The center is open Monday through Friday from 8 a.m. until noon and
from 1 until 5 p.m. and provides after-hours urgent care.
With the Federally Qualified Health Center (FQHC) designation and the
grant, the Ocracoke and Engelhard clinics would expand to include
dental care and mental health and pharmacy services.
The Ocracoke and Engelhard centers would reorganize and merge their
boards into one corporation, which will be known as the Coastal
Community Health Alliance. Ballance would continue as administrative
director of both.
Though the focus of state and federal funding is to serve indigent and
uninsured patients, Ballance noted that the centers will also serve
patients with insurance or who are covered by Medicaid and Medicare.

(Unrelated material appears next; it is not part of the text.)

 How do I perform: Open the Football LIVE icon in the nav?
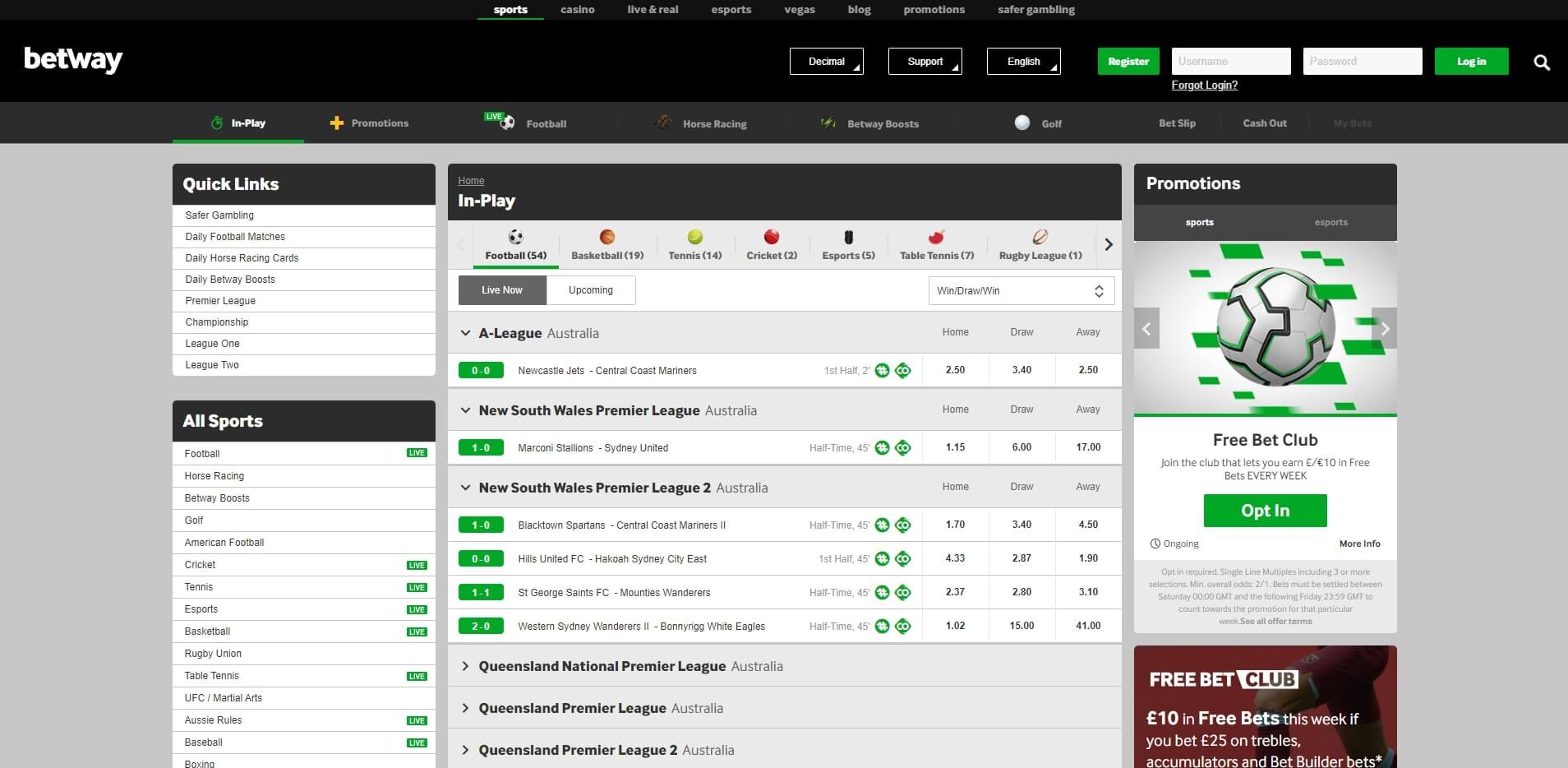tap(502, 119)
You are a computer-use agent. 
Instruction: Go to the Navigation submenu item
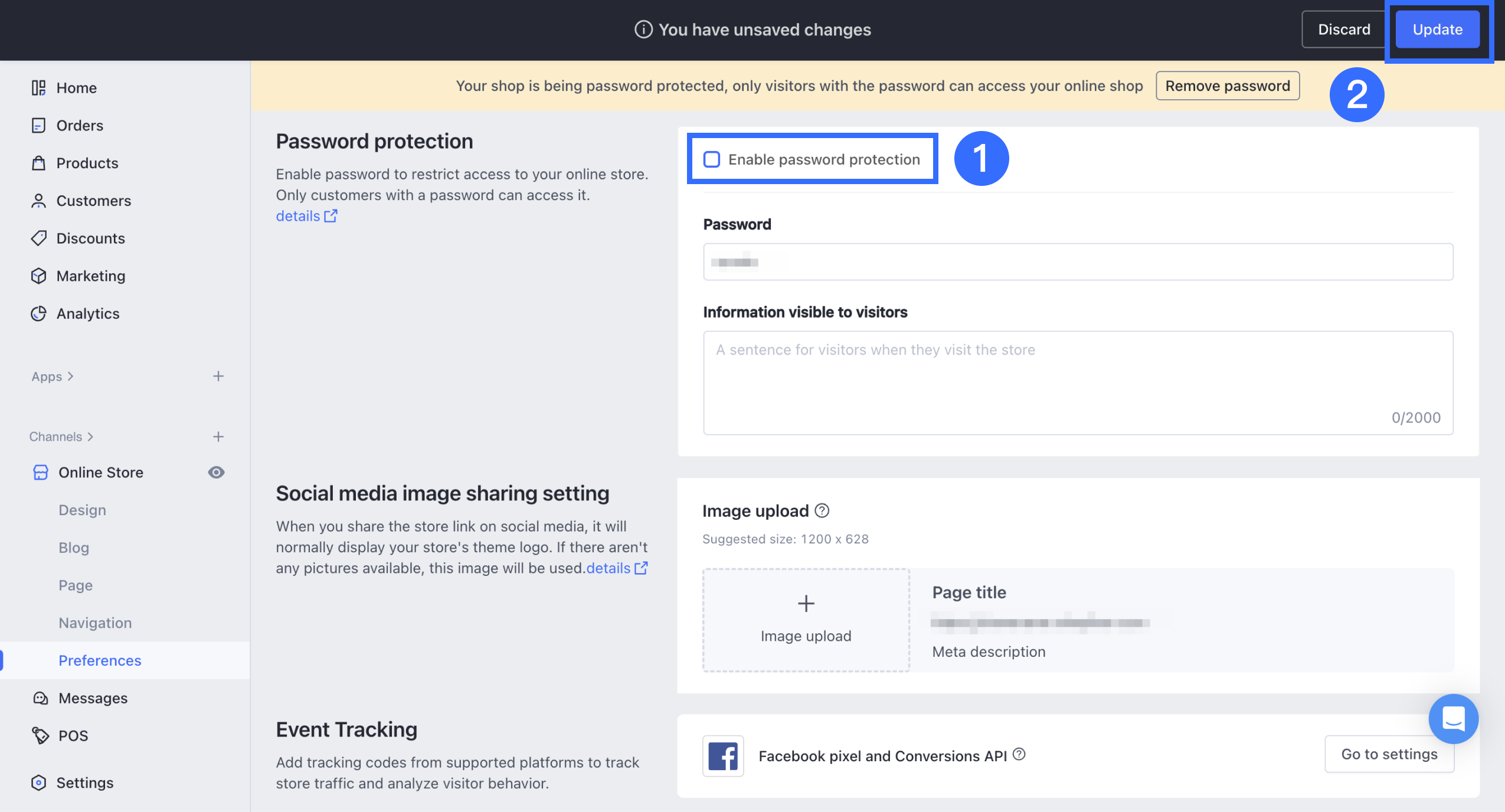[95, 623]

She added that the federal government has many reporting requirements
from the health centers that are expected to set goals for the
management of such chronic medical problems as high blood pressure and
diabetes.

“The government is looking for improved outcomes,” she said.
Ballance explained that the Hatteras Village Medical Center would
eventually operate under the Coastal Community Health Alliance
umbrella. It was not incorporated in time to be part of the FQHC grant,
but would operate as a “satellite” location.
The Hatteras Center, she said, will have a full-time medical provider,
a registered nurse, and a front office staff person. The medical
provider will ideally be a physician, she said, but could be a nurse
practitioner.
Ballance has already obtained a one-time grant of $100,000 from NC
HealthNet to get the doors open in Hatteras.
It’s “start-up” money, she said, that is designed to hire the health
provider, and it will eventually be supplemented with patient care fees
and even other grants that Hatteras would be eligible for as part of
the Coastal Community Health Alliance.
The challenge now, she said, is to get the Hatteras Medical Center
furnished and equipped, since HealthEast removed all of the equipment
when it moved its operations to Avon, and to hire staff.
Ballance stressed that the Hatteras Medical Center will not compete
with other medical providers in the community or the Community Care
Clinic of Dare County, but will supplement them and work with them.
“This is an exciting time for health care in Ocracoke and Engelhard,
and, I hope, Hatteras,” Ballance said.